Realmente tengo que decir con sinceridad que las cosas más importantes de mi vida las he aprendido en el contacto con el sufrimiento de la gente, con los problemas de la gente.

También aprendí una actitud que tomé de Jesús y del Evangelio como es aprender a desaprender. Creemos que lo sabemos todo, vamos un poco con nuestros esquemas a los sitios creyendo que podemos remediar cosas pero lo cierto es que cuando nosotros llegamos a un sitio ya está Dios allí antes que nosotros. Uno tiene entonces que aprender a desaprender y desprenderse de todos nuestros esquemas para escuchar desde la vida de la gente lo que Dios te va pidiendo. Yo esa dinámica me costó muchísimo pero creo que es lo más grande que me ha pasado.

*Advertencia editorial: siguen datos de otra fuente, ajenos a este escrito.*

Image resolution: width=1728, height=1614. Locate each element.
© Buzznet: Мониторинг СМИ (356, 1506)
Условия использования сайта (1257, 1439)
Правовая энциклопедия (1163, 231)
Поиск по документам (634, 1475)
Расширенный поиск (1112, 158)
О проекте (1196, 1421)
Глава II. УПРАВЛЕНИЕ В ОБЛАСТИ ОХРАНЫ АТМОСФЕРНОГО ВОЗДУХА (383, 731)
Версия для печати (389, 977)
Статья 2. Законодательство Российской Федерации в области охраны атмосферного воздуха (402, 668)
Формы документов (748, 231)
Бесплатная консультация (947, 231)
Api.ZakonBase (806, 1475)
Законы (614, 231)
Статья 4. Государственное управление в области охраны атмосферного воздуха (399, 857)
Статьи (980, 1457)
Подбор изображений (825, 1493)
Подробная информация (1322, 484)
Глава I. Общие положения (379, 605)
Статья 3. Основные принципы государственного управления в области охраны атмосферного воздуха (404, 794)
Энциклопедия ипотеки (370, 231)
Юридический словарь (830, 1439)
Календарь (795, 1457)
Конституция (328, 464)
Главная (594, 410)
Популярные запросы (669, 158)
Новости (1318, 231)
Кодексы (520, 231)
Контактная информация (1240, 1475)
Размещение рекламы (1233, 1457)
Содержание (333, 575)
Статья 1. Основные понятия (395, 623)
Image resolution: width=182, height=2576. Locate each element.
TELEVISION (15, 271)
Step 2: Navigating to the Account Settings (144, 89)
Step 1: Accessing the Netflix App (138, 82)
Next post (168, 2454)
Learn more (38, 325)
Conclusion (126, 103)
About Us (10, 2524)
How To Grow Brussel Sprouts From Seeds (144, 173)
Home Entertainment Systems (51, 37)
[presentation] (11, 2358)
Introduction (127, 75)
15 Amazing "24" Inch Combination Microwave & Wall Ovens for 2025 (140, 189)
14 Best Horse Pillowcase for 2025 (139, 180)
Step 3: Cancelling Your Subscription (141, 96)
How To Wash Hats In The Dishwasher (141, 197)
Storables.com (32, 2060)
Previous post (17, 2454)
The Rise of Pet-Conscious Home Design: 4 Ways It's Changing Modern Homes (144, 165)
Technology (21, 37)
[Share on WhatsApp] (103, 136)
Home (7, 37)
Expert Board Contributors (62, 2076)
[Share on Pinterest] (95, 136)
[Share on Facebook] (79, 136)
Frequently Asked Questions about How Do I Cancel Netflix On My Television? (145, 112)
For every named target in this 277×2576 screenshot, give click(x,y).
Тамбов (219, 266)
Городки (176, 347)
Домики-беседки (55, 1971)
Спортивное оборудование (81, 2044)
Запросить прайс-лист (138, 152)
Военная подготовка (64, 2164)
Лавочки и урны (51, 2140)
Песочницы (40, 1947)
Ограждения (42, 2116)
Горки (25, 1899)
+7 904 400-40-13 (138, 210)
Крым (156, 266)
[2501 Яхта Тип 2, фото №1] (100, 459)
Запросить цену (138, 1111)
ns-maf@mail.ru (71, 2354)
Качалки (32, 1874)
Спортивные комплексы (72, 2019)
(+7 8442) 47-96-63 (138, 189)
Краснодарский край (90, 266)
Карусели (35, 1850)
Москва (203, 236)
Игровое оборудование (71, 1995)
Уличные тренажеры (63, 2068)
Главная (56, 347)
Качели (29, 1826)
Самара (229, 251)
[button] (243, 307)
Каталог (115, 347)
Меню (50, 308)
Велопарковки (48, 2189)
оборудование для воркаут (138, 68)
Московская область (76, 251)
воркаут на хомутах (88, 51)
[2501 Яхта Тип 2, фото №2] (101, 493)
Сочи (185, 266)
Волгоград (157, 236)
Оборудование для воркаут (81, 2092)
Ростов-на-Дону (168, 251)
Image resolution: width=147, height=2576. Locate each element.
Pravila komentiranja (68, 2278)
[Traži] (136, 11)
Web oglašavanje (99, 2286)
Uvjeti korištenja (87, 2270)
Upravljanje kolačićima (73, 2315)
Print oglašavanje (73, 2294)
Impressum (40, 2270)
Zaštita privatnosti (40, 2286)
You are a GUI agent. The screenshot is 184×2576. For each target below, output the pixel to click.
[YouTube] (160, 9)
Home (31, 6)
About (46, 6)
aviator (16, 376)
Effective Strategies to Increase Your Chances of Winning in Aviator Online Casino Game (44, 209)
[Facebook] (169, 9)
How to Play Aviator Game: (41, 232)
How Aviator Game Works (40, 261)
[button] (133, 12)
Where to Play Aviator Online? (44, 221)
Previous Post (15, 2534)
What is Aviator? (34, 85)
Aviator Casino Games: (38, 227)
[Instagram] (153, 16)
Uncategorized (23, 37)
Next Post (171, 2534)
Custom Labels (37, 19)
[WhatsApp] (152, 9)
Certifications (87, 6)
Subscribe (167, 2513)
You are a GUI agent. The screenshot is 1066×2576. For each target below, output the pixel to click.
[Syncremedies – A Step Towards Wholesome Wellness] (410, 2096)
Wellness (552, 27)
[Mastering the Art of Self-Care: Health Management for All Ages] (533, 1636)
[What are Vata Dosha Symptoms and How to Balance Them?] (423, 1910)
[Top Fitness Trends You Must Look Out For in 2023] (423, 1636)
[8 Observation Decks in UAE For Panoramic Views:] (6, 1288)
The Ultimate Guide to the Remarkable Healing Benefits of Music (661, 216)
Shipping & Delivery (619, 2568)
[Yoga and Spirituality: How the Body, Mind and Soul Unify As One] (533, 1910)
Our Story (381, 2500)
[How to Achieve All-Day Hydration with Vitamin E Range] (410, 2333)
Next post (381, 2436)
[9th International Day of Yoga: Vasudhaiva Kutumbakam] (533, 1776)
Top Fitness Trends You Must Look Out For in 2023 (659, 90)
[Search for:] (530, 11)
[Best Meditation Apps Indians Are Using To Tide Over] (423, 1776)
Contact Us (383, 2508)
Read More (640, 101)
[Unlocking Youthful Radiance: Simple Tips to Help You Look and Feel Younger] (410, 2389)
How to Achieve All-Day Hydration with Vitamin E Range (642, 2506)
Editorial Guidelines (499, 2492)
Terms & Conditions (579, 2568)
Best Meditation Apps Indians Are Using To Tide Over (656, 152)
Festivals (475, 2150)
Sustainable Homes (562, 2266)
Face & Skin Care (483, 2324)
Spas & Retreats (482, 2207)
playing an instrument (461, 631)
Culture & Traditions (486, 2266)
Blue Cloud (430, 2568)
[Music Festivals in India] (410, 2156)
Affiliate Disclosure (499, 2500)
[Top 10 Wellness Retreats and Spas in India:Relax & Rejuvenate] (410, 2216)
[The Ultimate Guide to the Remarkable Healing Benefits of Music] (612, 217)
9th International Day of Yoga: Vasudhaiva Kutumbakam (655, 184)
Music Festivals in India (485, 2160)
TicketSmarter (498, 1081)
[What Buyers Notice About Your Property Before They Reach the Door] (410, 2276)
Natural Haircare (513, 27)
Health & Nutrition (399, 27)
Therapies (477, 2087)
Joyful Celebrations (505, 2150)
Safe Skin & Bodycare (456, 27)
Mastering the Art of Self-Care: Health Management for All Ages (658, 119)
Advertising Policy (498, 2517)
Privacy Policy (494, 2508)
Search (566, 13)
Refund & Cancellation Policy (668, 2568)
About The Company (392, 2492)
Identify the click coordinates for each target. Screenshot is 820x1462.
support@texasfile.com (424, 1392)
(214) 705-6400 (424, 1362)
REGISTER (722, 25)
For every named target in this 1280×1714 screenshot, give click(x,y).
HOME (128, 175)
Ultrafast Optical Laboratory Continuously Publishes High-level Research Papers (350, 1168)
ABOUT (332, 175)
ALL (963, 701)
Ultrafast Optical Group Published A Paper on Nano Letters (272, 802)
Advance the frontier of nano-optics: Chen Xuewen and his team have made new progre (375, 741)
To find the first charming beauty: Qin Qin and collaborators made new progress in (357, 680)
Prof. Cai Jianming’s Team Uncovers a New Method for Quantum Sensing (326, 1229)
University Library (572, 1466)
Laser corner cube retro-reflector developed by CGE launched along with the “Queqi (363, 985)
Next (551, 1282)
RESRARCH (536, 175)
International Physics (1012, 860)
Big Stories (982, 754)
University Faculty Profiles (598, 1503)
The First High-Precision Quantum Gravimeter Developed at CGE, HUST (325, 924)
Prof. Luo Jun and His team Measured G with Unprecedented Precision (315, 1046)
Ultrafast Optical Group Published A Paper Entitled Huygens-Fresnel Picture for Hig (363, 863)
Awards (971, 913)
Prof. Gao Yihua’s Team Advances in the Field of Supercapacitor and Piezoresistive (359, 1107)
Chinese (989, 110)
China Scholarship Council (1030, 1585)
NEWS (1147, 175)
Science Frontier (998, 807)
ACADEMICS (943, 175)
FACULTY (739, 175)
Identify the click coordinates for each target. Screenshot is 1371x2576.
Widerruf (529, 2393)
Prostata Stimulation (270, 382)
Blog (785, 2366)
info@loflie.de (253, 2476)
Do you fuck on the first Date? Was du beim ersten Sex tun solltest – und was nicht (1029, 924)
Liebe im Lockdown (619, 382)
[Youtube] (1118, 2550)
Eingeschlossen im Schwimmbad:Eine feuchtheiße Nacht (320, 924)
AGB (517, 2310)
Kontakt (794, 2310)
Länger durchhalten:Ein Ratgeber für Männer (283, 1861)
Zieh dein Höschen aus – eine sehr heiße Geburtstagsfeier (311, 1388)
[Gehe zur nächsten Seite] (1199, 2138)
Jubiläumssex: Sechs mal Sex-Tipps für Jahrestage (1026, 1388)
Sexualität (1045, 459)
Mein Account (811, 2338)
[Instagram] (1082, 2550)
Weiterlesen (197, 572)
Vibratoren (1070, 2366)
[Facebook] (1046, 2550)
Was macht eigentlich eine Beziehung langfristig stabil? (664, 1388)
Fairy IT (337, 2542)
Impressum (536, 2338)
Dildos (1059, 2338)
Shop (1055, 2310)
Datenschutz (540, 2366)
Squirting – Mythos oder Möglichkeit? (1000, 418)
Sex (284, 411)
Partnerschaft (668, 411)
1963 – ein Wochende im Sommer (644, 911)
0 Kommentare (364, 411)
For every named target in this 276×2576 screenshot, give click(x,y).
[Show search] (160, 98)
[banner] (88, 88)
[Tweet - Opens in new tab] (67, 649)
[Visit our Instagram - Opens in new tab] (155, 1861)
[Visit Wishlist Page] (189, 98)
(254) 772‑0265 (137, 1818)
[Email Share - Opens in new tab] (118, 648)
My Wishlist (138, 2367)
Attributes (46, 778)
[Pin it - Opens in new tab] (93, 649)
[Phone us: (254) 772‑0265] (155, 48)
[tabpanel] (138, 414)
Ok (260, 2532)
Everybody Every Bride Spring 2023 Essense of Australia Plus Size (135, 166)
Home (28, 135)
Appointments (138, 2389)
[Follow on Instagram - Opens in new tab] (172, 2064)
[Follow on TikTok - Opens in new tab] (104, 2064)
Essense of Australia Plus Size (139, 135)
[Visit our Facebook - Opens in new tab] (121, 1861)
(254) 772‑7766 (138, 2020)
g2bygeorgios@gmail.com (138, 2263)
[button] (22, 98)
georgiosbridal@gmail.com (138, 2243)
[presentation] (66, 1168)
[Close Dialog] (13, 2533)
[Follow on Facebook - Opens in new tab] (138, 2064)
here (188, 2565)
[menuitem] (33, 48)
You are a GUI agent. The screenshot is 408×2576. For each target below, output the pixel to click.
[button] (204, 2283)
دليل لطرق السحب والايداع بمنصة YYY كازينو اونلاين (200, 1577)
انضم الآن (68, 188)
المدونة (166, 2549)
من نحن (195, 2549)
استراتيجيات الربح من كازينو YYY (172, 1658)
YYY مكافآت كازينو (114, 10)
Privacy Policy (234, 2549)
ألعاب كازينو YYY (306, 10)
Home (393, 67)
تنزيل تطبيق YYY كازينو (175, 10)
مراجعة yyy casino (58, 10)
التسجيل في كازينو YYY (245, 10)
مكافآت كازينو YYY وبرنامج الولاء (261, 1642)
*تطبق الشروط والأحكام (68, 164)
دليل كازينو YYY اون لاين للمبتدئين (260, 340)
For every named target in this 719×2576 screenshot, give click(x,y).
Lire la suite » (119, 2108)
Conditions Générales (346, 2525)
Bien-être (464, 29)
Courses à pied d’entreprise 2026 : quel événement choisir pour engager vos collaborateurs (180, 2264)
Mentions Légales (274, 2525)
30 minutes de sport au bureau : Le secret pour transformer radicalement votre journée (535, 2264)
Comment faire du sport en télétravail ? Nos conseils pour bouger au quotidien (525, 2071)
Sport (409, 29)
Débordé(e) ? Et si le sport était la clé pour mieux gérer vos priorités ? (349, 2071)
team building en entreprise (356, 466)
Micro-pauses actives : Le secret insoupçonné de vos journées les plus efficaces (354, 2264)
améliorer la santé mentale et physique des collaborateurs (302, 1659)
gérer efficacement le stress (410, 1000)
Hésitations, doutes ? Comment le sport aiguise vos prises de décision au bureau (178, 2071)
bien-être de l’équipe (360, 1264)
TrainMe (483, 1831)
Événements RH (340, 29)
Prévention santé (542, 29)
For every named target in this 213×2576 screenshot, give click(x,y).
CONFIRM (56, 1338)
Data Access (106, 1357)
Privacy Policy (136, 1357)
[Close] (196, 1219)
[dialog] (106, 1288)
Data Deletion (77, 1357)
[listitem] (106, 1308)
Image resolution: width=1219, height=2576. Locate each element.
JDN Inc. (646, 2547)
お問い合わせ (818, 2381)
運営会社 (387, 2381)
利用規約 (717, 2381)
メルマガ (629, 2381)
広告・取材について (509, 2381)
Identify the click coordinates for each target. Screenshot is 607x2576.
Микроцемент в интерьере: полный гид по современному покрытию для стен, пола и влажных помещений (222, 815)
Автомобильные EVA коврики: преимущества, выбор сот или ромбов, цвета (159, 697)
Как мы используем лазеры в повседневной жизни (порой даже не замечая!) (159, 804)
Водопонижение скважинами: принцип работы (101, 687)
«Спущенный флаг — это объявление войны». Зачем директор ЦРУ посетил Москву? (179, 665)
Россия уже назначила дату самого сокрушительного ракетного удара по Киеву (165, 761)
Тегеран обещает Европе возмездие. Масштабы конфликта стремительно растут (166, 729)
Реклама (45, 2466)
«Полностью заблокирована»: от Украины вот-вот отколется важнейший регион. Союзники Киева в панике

Me he encontrado con que Dios estaba allí antes de que yo llegara, trabajando en el corazón de la gente y lo único que había que hacer era escuchar, y desde ahí percibir todas las llamadas.

¿Cuál ha sido para usted el mayor regalo de estos 50 años?

Pues experimentar que, a pesar de todas mis debilidades, Dios me sigue queriendo. Eso es lo que me motiva y hace que me active cada mañana, y que si estoy aquí es que tengo algo que hacer. Si Dios me da tiempo, me sigue dando tiempo, es porque algo tengo que aprender todavía. Así afronto cada día pero con un gran gozo, con una gran alegría.

Uno ya va notando sus limitaciones y que las fuerzas poco a poco van menguando y que surgen dolores y achaques, pero yo tengo una paz grande y una gran alegría que experimento cada día, que viene de saber y percibir que Alguien te quiere como nadie. Eso es lo más grande.